Here are some records. Transcribe all of them exactly.
= Beginning of Section =
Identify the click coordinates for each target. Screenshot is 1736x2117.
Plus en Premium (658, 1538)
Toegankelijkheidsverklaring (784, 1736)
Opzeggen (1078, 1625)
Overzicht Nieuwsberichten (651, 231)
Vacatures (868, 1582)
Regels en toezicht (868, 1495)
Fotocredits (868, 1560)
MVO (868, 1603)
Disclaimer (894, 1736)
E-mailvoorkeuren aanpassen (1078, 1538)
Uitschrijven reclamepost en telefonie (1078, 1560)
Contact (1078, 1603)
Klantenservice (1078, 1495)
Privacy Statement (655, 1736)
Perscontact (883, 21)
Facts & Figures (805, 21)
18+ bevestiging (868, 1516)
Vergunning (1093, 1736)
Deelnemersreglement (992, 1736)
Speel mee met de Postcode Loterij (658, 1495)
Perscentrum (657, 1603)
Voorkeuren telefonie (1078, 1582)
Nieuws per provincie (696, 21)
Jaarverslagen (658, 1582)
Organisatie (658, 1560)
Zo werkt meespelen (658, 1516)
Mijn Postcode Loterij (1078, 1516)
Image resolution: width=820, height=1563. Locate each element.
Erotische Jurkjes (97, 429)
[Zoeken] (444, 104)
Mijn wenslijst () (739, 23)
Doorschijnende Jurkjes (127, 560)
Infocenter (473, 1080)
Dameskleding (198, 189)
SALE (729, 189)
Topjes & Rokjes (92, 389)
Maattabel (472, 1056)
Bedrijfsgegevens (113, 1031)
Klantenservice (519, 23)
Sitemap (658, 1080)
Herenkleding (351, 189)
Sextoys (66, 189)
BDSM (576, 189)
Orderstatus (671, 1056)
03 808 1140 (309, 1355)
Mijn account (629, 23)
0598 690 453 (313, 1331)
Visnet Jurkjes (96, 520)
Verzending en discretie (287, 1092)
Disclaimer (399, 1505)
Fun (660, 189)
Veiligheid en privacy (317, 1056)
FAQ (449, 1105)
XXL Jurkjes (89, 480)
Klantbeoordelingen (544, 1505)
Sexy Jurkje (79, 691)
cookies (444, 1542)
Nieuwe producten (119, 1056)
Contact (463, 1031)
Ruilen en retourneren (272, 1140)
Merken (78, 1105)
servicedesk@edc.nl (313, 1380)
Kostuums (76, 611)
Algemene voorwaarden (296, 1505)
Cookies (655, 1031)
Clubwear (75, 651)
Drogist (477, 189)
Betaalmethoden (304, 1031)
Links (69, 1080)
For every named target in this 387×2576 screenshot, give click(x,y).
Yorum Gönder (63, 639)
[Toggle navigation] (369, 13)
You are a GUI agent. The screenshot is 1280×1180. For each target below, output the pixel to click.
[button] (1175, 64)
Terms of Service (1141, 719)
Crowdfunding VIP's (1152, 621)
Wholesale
= End of Section =
TASK RESPONSE.
Identify the click coordinates for each target. Screenshot is 1736x2117.
Plus en Premium (658, 1538)
Toegankelijkheidsverklaring (784, 1736)
Opzeggen (1078, 1625)
Overzicht Nieuwsberichten (651, 231)
Vacatures (868, 1582)
Regels en toezicht (868, 1495)
Fotocredits (868, 1560)
MVO (868, 1603)
Disclaimer (894, 1736)
E-mailvoorkeuren aanpassen (1078, 1538)
Uitschrijven reclamepost en telefonie (1078, 1560)
Contact (1078, 1603)
Klantenservice (1078, 1495)
Privacy Statement (655, 1736)
Perscontact (883, 21)
Facts & Figures (805, 21)
18+ bevestiging (868, 1516)
Vergunning (1093, 1736)
Deelnemersreglement (992, 1736)
Speel mee met de Postcode Loterij (658, 1495)
Perscentrum (657, 1603)
Voorkeuren telefonie (1078, 1582)
Nieuws per provincie (696, 21)
Jaarverslagen (658, 1582)
Organisatie (658, 1560)
Zo werkt meespelen (658, 1516)
Mijn Postcode Loterij (1078, 1516)
Image resolution: width=820, height=1563. Locate each element.
Erotische Jurkjes (97, 429)
[Zoeken] (444, 104)
Mijn wenslijst () (739, 23)
Doorschijnende Jurkjes (127, 560)
Infocenter (473, 1080)
Dameskleding (198, 189)
SALE (729, 189)
Topjes & Rokjes (92, 389)
Maattabel (472, 1056)
Bedrijfsgegevens (113, 1031)
Klantenservice (519, 23)
Sitemap (658, 1080)
Herenkleding (351, 189)
Sextoys (66, 189)
BDSM (576, 189)
Orderstatus (671, 1056)
03 808 1140 (309, 1355)
Mijn account (629, 23)
0598 690 453 (313, 1331)
Visnet Jurkjes (96, 520)
Verzending en discretie (287, 1092)
Disclaimer (399, 1505)
Fun (660, 189)
Veiligheid en privacy (317, 1056)
FAQ (449, 1105)
XXL Jurkjes (89, 480)
Klantbeoordelingen (544, 1505)
Sexy Jurkje (79, 691)
cookies (444, 1542)
Nieuwe producten (119, 1056)
Contact (463, 1031)
Ruilen en retourneren (272, 1140)
Merken (78, 1105)
servicedesk@edc.nl (313, 1380)
Kostuums (76, 611)
Algemene voorwaarden (296, 1505)
Cookies (655, 1031)
Clubwear (75, 651)
Drogist (477, 189)
Betaalmethoden (304, 1031)
Links (69, 1080)
For every named target in this 387×2576 screenshot, give click(x,y).
Yorum Gönder (63, 639)
[Toggle navigation] (369, 13)
You are a GUI agent. The screenshot is 1280×1180. For each target below, output the pixel to click.
[button] (1175, 64)
Terms of Service (1141, 719)
Crowdfunding VIP's (1152, 621)
Wholesale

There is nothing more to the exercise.